Partai Demokrat meminta Kepala Kantor Staf Presiden (KSP) Moeldoko untuk tidak menjadi beban Istana Kepresidenan RI. Moeldoko diduga sebagai sosok pejabat tinggi pemerintahan yang terlibat dalam isu kudeta partai berlambang Mercy itu.

"Jabatannya sebagai Kepala Staf Presiden semestinya menjadi kontrol untuk mengkalkulasi dengan cermat manuver dan agendanya yang katanya bersifat pribadi agar tak menjadi beban Istana," kata Deputi Badan Pemenangan Pemilu (Bappilu) Demokrat, Kamhar Lakumani kepada CNNIndonesia.com, Selasa (2/2).

Itu pun, sambung Kahmar, sebagai respons atas pernyataan Moeldoko yang meminta agar tudingan pada dirinya tidak dikaitkan dengan Presiden RI Joko Widodo (Jokowi) dan Istana.
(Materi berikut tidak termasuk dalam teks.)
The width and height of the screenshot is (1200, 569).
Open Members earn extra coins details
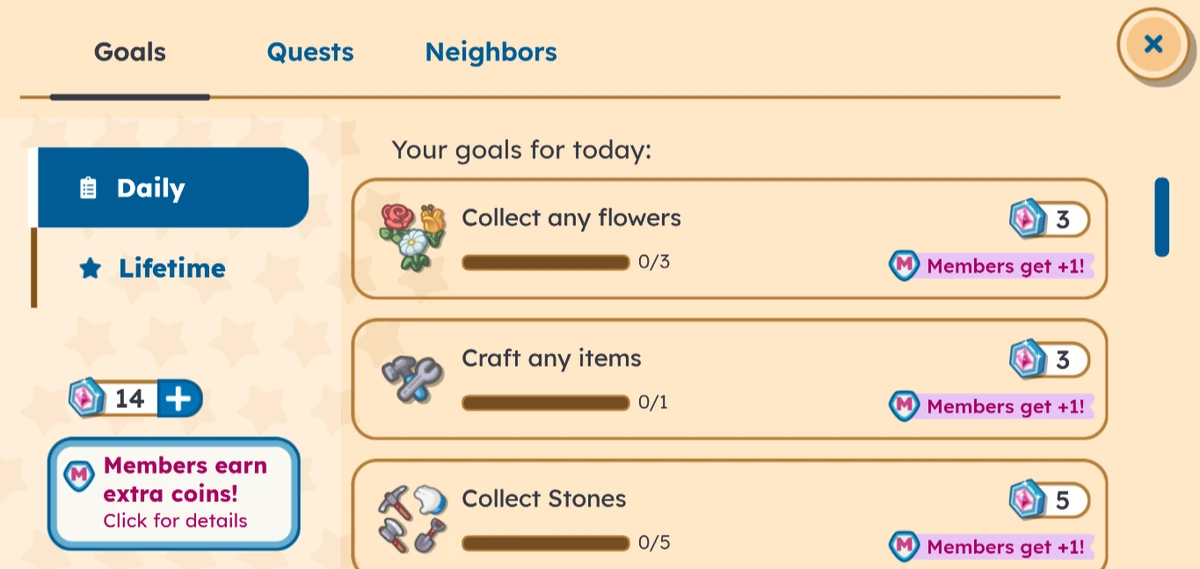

Menurutnya sulit tidak mengaitkan hal tersebut, lantaran jabatan Moeldoko sebagai KSP sudah melekat sebagai salah satu orang dalam lingkaran kekuasaan Jokowi.

ADVERTISEMENT

SCROLL TO CONTINUE WITH CONTENT

"Dengan jabatannya tersebut sulit untuk tidak mengaitkan dan menghubung-hubungkan Moeldoko dengan Istana. Sejatinya Moeldoko memahami posisi itu," ujar Kamhar.

Dia menegaskan bahwa DPP Partai Demokrat telah melakukan pendalaman terhadap masalah upaya penggulingan terebut. Selain itu, pihaknya juga telah bersurat ke Istana untuk meminta klarifikasi mengenai dugaan keterlibatan Moeldoko.
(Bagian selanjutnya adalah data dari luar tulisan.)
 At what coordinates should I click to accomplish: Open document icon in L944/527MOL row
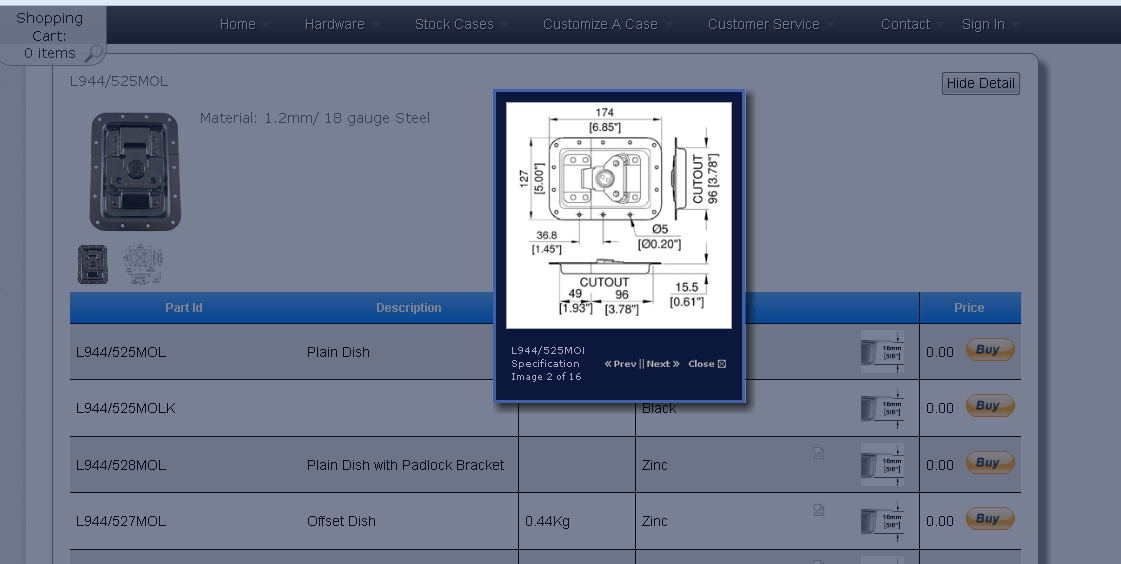point(819,510)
"Partai Demokrat telah bersurat secara resmi dan meminta klarifikasi Istana agar duduk perkara menjadi terang benderang. Kita monitor dan tunggu klarifikasi Istana," kata dia.

Menanggapi pernyataan Moeldoko yang meminta agar Ketua Umum Demokrat Agus Harimurti Yudhoono (AHY) sebagai pemimpin tidak terlalu terbawa perasaan (baper), Kamhar menegaskan pihaknya justru melakukan langkah demokratis.

Ia menjelaskan, langkah yang diambil AHY guna mengajak publik melakukan kontrol atas kekuasaan sekaligus sebagai kontrol demokrasi. Mengingat, dugaan gerakan kudeta ini disinyalir dilakukan orang dalam Istana Kepresidenan.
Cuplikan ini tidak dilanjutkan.